-- START Records supplied --

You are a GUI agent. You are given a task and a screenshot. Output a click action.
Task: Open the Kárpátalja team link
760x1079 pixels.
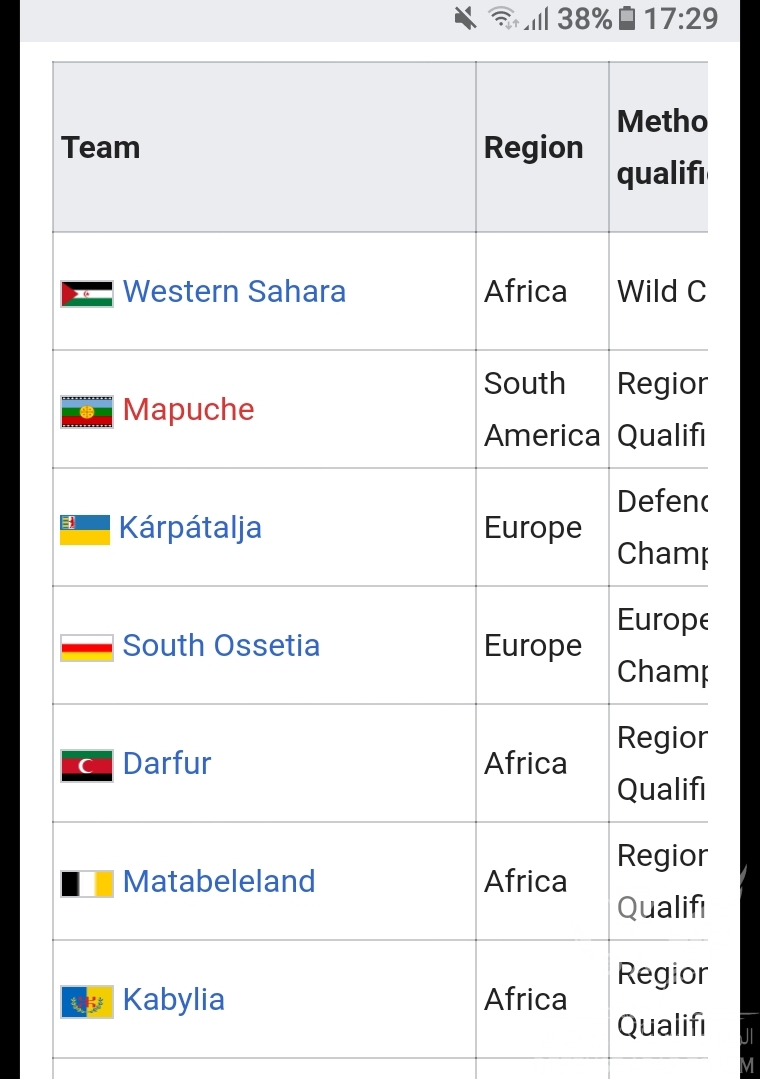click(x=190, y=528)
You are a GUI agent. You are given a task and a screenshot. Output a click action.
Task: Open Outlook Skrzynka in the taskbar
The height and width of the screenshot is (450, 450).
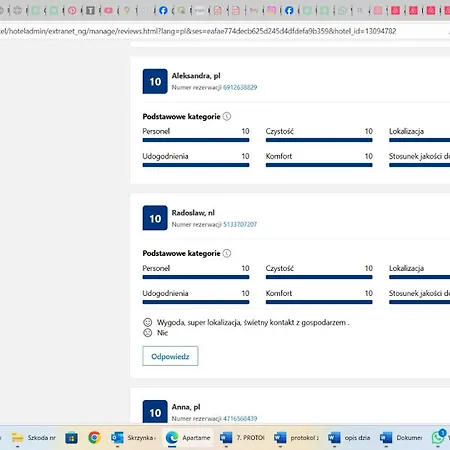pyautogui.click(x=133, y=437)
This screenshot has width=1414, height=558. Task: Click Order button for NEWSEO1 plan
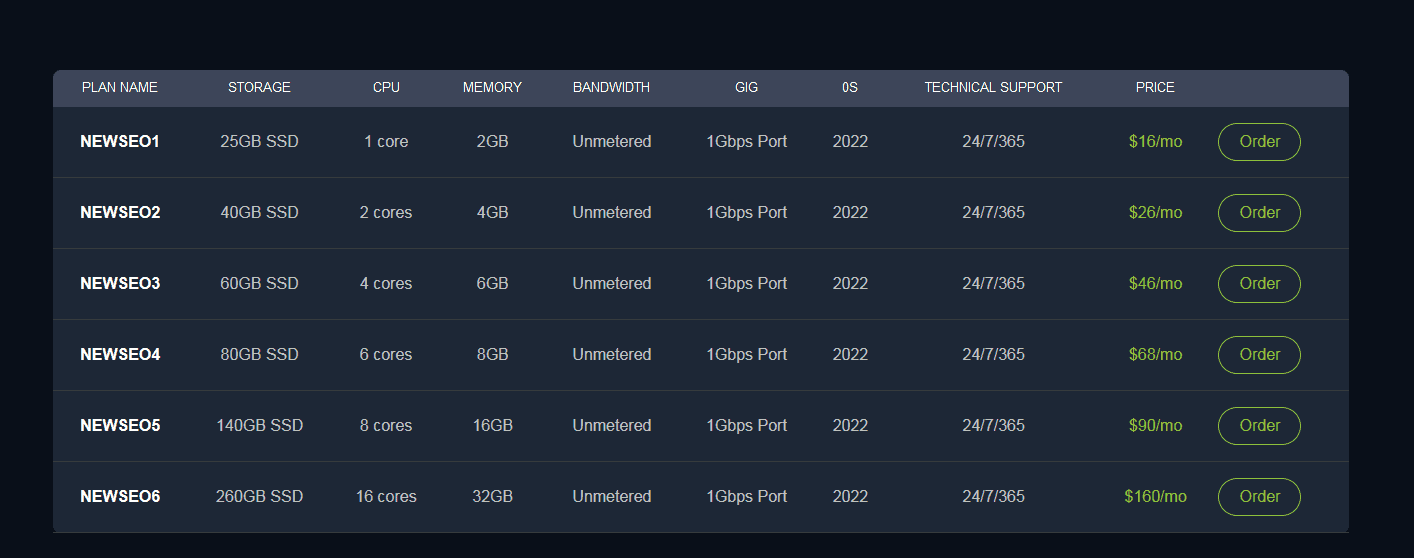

-- END Records supplied --

Please reproduce the whole listing above, swapping "screenshot" for "screen image" and keeping everything else unchanged. Leave the pictures out.

→ Written reply
You are a GUI agent. You are given a task and a screen image. Output a click action.
Task: Open the Kárpátalja team link
760x1079 pixels.
click(x=190, y=528)
You are a GUI agent. You are given a task and a screen image. Output a click action.
Task: Open Outlook Skrzynka in the taskbar
The height and width of the screen image is (450, 450).
pyautogui.click(x=133, y=437)
This screen image has width=1414, height=558. Task: Click Order button for NEWSEO1 plan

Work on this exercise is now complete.